In a large bowl, combine the egg, salt, pepper, Worcestershire sauce, onion and milk, and mix well. Add the beef, pork and rice and combine but do not overmix. I typically mix this up using my hands.
Immerse the cabbage leaves in boiling water for about 2 minutes or until limp. If there is a heavy center vein it may need to be slit about an inch to allow the cabbage to be rolled.
Place about ½ cup of meat mixture in each leaf. Fold in the sides and roll the base of the leaf over the meat and to the end.
Place seam side down in a 12x7x2 inch pan or any other pan which will hold 10 rolls (I have also used a 9x9x2 pan)

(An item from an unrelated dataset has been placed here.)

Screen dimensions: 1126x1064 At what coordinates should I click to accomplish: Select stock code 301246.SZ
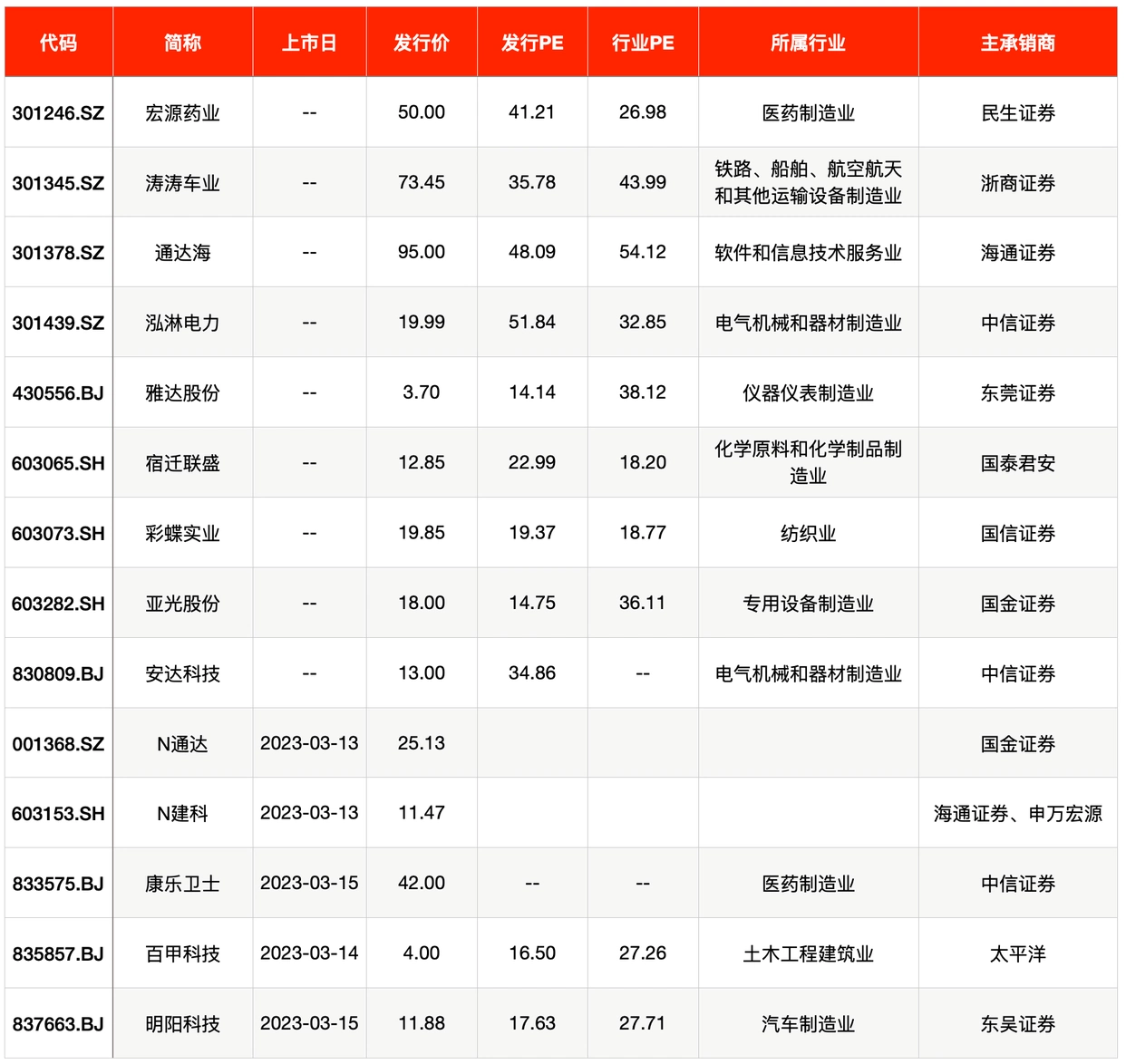click(57, 112)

In a small bowl, combine the tomato soup, brown sugar and lemon juice and whisk until smooth. Pour over the cabbage rolls and bake for 75 to 90 minutes, basting every 20 to 30 minutes with the sauce.
Note: I always place the baking dish on a cookie sheet to catch any spillover.
- 4 T. unsalted butter
- 4 c. (about ½ medium head) shredded cabbage
- 1 yellow onion, thinly sliced
- 1-1/2 t. kosher salt
- ½ t. freshly ground pepper
In a sauté pan, melt the butter and stir in the remaining ingredients for about 15 minutes, stirring occasionally, until cabbage is tender and begins to brown. Season to taste and serve.
NOTE: For a main dish, nestle some precooked sausage in the cabbage for the remaining 15 minutes. Cover and cook until the sausage is heated. Serve with some crusty bread and spicy mustard.
- 3 c. shredded cabbage (I like to use two cups of green cabbage, one cup of Napa cabbage and a few slices of red cabbage)
- 1 c. grated carrot
- 1/3 c. mayonnaise
- 1 T. cider vinegar
- 2 t. sugar
- ½ t. kosher salt
- ½ t. celery seed
Combine the mayo, cider vinegar, sugar, salt and celery seed in a large bowl, whisking until the sugar dissolves. Add the vegetables and toss well. Refrigerate 30 minutes before serving.
Health Benefits of Vitamin & Nutrient Rich Cabbage
Cabbage is packed with nutrients that aid in keeping inflammation at bay. It’s packed with vitamin C and, when fermented, it provides probiotics which helps both the immune and digestive systems.